→ **DATA EXCERPTS**:
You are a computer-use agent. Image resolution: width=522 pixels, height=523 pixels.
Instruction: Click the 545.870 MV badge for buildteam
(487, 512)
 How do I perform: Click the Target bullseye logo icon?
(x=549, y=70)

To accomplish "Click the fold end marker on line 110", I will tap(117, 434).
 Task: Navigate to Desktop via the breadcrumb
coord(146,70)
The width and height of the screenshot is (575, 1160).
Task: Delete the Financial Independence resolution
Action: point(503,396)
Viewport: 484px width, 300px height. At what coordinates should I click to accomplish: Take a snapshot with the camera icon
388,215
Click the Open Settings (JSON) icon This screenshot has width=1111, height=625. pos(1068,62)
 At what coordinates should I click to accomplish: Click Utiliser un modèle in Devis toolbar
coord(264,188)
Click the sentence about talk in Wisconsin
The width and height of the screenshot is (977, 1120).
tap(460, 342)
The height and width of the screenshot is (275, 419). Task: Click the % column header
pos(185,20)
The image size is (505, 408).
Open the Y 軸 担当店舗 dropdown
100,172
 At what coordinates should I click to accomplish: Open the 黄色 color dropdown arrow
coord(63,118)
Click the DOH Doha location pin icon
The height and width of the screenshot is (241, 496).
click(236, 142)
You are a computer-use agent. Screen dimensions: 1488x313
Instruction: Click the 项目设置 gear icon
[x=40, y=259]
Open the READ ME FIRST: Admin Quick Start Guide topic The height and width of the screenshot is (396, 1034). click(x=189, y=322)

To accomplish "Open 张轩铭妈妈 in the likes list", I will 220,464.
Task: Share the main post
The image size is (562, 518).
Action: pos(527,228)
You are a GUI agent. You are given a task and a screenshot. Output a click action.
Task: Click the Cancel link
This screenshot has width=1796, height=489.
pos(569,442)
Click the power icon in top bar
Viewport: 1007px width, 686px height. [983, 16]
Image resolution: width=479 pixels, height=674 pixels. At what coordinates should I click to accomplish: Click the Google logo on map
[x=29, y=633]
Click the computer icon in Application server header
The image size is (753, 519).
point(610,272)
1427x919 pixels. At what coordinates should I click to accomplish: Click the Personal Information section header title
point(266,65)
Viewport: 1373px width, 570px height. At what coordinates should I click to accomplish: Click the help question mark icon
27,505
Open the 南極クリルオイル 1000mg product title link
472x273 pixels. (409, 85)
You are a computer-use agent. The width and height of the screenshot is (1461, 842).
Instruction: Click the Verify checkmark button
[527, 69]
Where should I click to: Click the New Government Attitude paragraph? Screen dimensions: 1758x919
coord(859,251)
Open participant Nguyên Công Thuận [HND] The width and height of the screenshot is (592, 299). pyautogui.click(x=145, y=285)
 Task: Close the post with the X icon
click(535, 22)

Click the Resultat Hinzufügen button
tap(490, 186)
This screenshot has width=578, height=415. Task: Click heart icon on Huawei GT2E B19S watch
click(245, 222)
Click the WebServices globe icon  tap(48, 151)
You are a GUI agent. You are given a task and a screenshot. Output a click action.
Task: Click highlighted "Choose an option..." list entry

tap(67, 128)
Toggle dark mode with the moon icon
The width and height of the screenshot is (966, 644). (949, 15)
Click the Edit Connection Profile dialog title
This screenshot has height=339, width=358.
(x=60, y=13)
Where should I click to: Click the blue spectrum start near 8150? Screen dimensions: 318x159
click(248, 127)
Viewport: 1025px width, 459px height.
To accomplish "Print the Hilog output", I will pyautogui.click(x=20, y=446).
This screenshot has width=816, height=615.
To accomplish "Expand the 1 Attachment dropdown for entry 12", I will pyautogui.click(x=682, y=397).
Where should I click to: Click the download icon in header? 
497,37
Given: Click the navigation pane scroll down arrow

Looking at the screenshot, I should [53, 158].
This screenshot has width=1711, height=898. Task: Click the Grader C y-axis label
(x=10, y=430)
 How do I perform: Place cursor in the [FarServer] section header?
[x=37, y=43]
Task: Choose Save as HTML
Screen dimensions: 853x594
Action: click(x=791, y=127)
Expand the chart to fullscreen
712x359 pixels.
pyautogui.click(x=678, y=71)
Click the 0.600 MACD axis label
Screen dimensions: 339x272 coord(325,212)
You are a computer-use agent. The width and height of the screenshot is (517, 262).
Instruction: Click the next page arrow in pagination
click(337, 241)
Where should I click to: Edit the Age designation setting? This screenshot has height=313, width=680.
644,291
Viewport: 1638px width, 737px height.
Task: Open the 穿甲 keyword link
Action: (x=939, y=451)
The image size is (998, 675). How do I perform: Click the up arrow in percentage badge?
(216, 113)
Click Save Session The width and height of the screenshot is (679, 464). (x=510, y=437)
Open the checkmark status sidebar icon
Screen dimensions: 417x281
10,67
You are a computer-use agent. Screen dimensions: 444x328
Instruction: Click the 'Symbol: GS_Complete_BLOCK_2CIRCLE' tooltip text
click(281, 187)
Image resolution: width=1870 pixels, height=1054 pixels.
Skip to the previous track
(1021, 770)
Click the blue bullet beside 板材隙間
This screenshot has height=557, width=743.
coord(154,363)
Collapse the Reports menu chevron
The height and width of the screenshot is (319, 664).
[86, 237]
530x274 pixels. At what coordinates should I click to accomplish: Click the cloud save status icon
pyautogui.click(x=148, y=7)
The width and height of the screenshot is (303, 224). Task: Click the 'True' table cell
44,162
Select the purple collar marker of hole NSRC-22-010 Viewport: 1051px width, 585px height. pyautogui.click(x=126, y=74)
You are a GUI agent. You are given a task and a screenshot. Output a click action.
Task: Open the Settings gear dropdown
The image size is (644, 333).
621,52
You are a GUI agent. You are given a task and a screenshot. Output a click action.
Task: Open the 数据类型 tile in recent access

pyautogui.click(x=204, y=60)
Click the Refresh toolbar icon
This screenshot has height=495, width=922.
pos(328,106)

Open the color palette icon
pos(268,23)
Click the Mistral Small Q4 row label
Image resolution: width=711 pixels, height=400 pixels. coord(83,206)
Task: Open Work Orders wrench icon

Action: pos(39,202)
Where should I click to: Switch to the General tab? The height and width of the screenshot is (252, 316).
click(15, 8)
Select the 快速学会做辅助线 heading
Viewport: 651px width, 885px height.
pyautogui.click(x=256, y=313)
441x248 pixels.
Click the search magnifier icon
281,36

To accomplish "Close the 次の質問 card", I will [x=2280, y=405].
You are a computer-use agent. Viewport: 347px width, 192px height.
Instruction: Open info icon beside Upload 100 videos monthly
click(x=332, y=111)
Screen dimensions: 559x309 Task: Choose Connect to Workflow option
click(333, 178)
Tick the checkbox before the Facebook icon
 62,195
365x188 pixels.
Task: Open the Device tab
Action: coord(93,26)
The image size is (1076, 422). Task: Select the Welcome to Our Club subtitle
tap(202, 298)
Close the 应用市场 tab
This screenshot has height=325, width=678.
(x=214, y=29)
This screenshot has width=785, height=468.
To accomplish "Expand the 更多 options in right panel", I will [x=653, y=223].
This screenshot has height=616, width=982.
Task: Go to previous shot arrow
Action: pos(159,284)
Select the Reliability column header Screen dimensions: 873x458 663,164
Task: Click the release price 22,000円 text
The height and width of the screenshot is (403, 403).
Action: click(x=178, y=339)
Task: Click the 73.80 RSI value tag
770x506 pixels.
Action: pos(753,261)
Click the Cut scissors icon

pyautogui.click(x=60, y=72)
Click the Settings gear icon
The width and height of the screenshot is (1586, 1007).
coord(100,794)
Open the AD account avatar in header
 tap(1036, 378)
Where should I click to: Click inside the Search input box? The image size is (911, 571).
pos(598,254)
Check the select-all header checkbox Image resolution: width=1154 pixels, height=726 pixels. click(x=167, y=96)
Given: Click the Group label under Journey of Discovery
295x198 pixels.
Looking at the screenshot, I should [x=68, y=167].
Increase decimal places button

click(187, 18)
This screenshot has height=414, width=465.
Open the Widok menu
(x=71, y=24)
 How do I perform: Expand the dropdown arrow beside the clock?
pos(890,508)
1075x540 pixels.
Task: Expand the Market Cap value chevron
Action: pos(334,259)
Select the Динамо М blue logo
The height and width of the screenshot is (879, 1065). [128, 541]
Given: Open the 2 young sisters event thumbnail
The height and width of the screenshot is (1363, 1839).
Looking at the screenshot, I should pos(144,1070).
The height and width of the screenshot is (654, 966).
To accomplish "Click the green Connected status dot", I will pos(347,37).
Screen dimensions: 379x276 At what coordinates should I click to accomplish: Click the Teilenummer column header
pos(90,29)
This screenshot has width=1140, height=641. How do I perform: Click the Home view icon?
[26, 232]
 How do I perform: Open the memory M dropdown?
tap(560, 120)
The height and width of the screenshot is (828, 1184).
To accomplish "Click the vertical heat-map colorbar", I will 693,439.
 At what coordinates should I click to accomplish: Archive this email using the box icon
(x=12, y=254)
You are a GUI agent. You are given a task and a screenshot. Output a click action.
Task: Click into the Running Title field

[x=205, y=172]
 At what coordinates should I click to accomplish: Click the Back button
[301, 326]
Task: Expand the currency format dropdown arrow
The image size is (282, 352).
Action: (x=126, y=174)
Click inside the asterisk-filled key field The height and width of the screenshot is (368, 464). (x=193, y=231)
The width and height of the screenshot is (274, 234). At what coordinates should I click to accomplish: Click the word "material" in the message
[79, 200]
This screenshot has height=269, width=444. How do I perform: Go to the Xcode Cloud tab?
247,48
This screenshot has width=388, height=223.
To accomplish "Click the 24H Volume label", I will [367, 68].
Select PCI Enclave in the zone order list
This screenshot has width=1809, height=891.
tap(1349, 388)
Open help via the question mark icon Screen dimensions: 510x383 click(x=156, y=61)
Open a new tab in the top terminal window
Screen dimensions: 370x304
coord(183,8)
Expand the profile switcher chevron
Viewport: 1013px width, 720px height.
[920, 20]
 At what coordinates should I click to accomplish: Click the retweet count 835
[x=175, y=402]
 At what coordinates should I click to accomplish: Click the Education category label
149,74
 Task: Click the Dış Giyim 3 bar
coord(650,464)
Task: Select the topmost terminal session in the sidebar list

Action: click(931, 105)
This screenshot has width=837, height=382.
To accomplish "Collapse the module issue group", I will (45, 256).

→ **AIM OF THE EXERCISE**:
Reproduce the listing above from its first line through the line containing "will tap(117, 434).", including that line.

→ **ANSWER TO THE EXERCISE**:
You are a computer-use agent. Image resolution: width=522 pixels, height=523 pixels.
Instruction: Click the 545.870 MV badge for buildteam
(487, 512)
 How do I perform: Click the Target bullseye logo icon?
(x=549, y=70)

To accomplish "Click the fold end marker on line 110", I will tap(117, 434).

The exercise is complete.